Preferred Issue Seen Giving Freddie Room to Grow

Freddie Mac has set the stage for continued rapid portfolio growth with last week's decision to issue up to $500 million of preferred stock, analysts said.

After adding almost $35 billion to its mortgage portfolio last year, the government-sponsored enterprise must tap the capital markets this year to keep up the pace. Freddie Mac, formally the Federal Home Loan Mortgage Corp., said it expects to issue most of the preferred stock in 1996.

Analyst Gary Gordon of PaineWebber Inc. projected that Freddie would expand its loan portfolio by $30 billion this year. At that rate, the agency would absorb all the $950 million of new capital generated through retained earnings, he said.

If Freddie added loans to its portfolio more rapidly, as it did in the fourth quarter of 1995, and again in January, it would need more capital. The agency added loans to its portfolio at an annualized rate of $50 billion during those months.

At the end of 1995, Freddie Mac's portfolio totaled $107.4 billion.

To prepare for an alternative, slower-growth scenario, Freddie Mac's board also authorized the repurchase of up to $1 billion of the agency's common stock, or about 6.7% of its 178.8 million shares outstanding.

"The common stock repurchase authorization gives us the flexibility to return surplus capital to shareholders in periods when fewer growth opportunities are available," said John P. Gibbons, acting executive vice president and chief financial officer.
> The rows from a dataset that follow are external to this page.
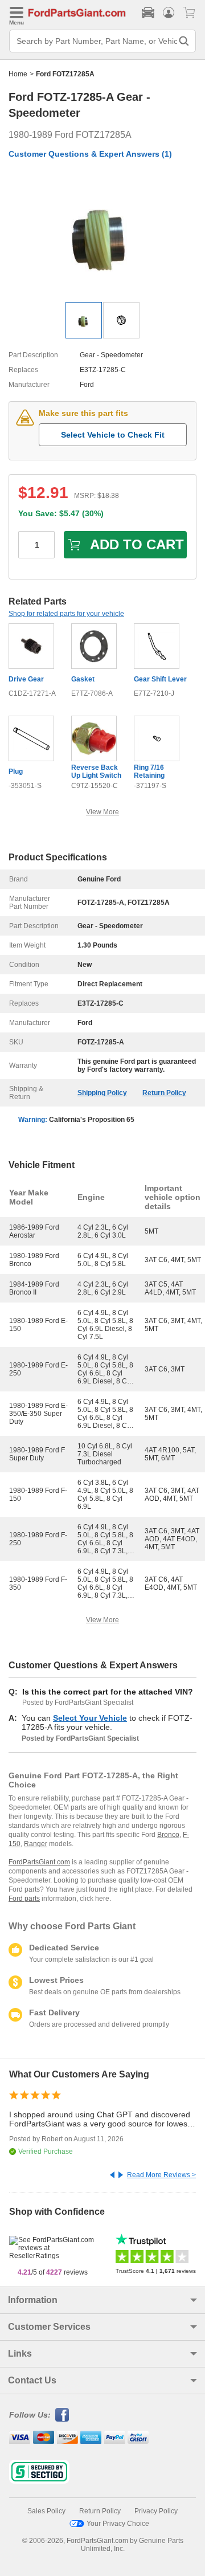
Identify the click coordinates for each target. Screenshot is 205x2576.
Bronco (168, 1835)
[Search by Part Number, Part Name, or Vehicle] (184, 41)
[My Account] (168, 12)
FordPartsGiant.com (39, 1862)
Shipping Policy (102, 1093)
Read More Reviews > (161, 2175)
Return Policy (164, 1093)
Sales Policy (46, 2511)
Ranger (35, 1844)
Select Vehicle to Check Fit (113, 434)
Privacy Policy (156, 2511)
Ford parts (24, 1899)
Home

In the wake of last month's increase in long-term rates, analyst Bruce Harting of Salomon Brothers Inc. said the buyback offer should reassure investors that Freddie has a hedge against rising rates.

"In the worst case, if '96 were to be a repeat of '94, with rising long- term interest rates and mortgage loan volume drying up, here is a way to maintain mid-teens earnings growth," Mr. Harting said. "I think it was a very, very good tactical announcement."

But analysts do not expect Freddie Mac to repurchase stock this year or, some say, even in 1997.

"Over the long run, Freddie will begin to grow its loan portfolio at a slower pace than its capital base," said Mr. Gordon of PaineWebber. "Therefore, like Fannie Mae, Freddie Mac should eventually be repurchasing common shares each year."

Freddie Mac's decision to restructure its capital came just two months after a similar move by Fannie Mae, formally the Federal National Mortgage Association. The larger mortgage agency announced plans to issue $1 billion of preferred stock and use some of the proceeds to repurchase its common shares.

Fannie also instituted a four-for-one stock split in a bid to lure small investors into the stock.

At the time, Freddie Mac said it planned no capital restructuring. But one analyst said Fannie Mae had paved the way for Freddie.

"What happens is, one of the GSEs will stake out new territory; the other will see what's going on and then, if it makes sense, follow suit," said Thomas O'Donnell of Smith Barney. "Freddie saw how the market reacted to what Fannie did, (and) the market really liked what Fannie did at the end of the year."